Could you pick up the guide to the Moltres pandas-style interface below and keep writing it from the point where it stops?

=== TEXT EXTRACT ===
------------------------
Using the Pandas-Style Interface in Moltres
This guide covers Moltres’s pandas-style interface, which provides a familiar API for users coming from pandas while maintaining SQL pushdown execution.
Overview
Moltres offers a pandas-style interface via the .pandas() method that returns a PandasDataFrame. This interface provides:
Familiar pandas operations (
query(),groupby(),merge(), etc.)String accessor for text operations (
df['col'].str)Data inspection methods (
dtypes,shape,head(),tail(), etc.)All operations execute in SQL with lazy evaluation
See also: Pandas interface examples
Getting Started
Creating a PandasDataFrame
Use the .pandas() method on any Moltres DataFrame:
from moltres import connect
from moltres.table.schema import column
from moltres.io.records import Records
# Use in-memory SQLite for easy setup (no file needed)
db = connect("sqlite:///:memory:")
# Create a table and insert sample data
db.create_table("users", [
column("id", "INTEGER", primary_key=True),
column("name", "TEXT"),
column("age", "INTEGER"),
column("country", "TEXT"),
]).collect()
Records.from_list([
{"id": 1, "name": "Alice", "age": 30, "country": "USA"},
{"id": 2, "name": "Bob", "age": 25, "country": "UK"},
], database=db).insert_into("users")
# Get pandas-style DataFrame
df = db.table("users").pandas()
print(f"Columns: {df.columns}")
# Output: Columns: ['id', 'name', 'age', 'country']
Column Access
Access columns using pandas-style indexing:
from moltres import connect
from moltres.table.schema import column
from moltres.io.records import Records
db = connect("sqlite:///:memory:")
db.create_table("users", [
column("id", "INTEGER", primary_key=True),
column("name", "TEXT"),
column("age", "INTEGER"),
]).collect()
Records.from_list([
{"id": 1, "name": "Alice", "age": 30},
{"id": 2, "name": "Bob", "age": 25},
], database=db).insert_into("users")
df = db.table("users").pandas()
# Single column - returns PandasColumn for expressions
name_col = df['name']
print(f"Type: {type(name_col).__name__}") # PandasColumn
# Multiple columns - returns PandasDataFrame
df_selected = df[['id', 'name', 'age']]
print(f"Selected columns: {df_selected.columns}")
# Output: Selected columns: ['id', 'name', 'age']
Filtering with Query
The query() method provides pandas-style filtering with improved syntax:
from moltres import connect
from moltres.table.schema import column
from moltres.io.records import Records
db = connect("sqlite:///:memory:")
db.create_table("users", [
column("id", "INTEGER", primary_key=True),
column("name", "TEXT"),
column("age", "INTEGER"),
column("country", "TEXT"),
]).collect()
------------------------
=== DATA SHOWN ===
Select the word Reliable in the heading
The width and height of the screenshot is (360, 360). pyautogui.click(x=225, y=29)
------------------------
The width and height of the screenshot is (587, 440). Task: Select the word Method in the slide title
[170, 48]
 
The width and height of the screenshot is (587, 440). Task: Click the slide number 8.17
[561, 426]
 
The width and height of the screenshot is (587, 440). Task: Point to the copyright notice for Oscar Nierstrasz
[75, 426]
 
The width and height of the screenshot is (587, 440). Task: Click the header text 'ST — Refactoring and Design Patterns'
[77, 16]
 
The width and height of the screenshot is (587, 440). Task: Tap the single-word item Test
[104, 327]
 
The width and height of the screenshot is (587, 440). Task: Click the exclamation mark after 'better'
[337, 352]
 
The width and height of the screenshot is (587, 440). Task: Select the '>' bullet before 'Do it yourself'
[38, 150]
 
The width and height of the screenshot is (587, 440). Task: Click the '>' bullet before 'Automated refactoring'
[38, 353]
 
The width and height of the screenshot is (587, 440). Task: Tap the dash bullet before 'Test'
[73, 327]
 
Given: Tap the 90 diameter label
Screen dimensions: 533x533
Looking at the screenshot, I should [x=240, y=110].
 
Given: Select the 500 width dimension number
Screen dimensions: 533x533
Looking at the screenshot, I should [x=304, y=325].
------------------------
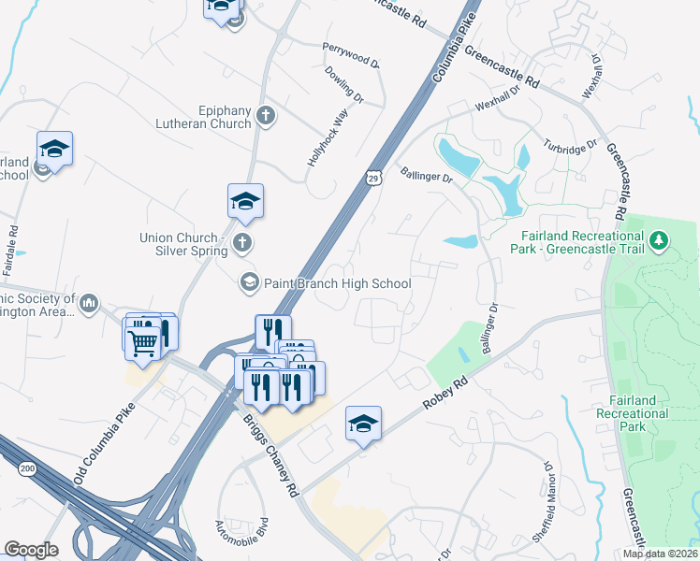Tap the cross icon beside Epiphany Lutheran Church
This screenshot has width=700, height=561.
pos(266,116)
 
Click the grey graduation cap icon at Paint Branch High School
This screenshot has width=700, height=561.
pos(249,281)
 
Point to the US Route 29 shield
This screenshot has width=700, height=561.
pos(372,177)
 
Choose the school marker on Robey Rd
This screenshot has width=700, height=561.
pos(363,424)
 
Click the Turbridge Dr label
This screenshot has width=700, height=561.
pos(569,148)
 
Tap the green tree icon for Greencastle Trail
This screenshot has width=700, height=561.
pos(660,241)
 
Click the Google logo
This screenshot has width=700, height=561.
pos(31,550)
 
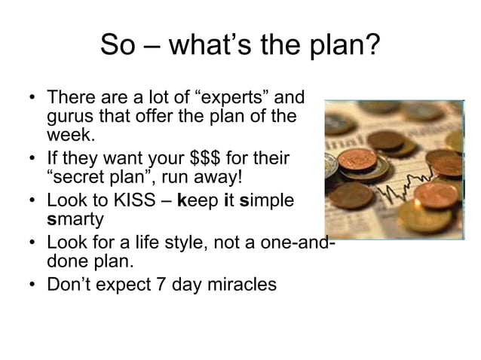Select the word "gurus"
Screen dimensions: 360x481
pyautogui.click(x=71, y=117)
------------------------
=== SOLVED PROBLEM ===
Records.from_list([
{"id": 1, "name": "Alice", "age": 30, "country": "USA"},
{"id": 2, "name": "Bob", "age": 25, "country": "UK"},
{"id": 3, "name": "Charlie", "age": 35, "country": "USA"},
], database=db).insert_into("users")
df = db.table("users").pandas()
# Simple comparison
results = df.query("age > 25").collect()
print(f"Found {len(results)} users over 25")
# Multiple conditions with AND keyword
results = df.query("age > 25 and country == 'USA'").collect()
print(f"Found {len(results)} users over 25 from USA")
# OR keyword
results = df.query("age > 30 or country == 'UK'").collect()
print(f"Found {len(results)} users")
# Supports both = and == for equality
results = df.query("age == 30").collect()
print(f"Found {len(results)} users age 30")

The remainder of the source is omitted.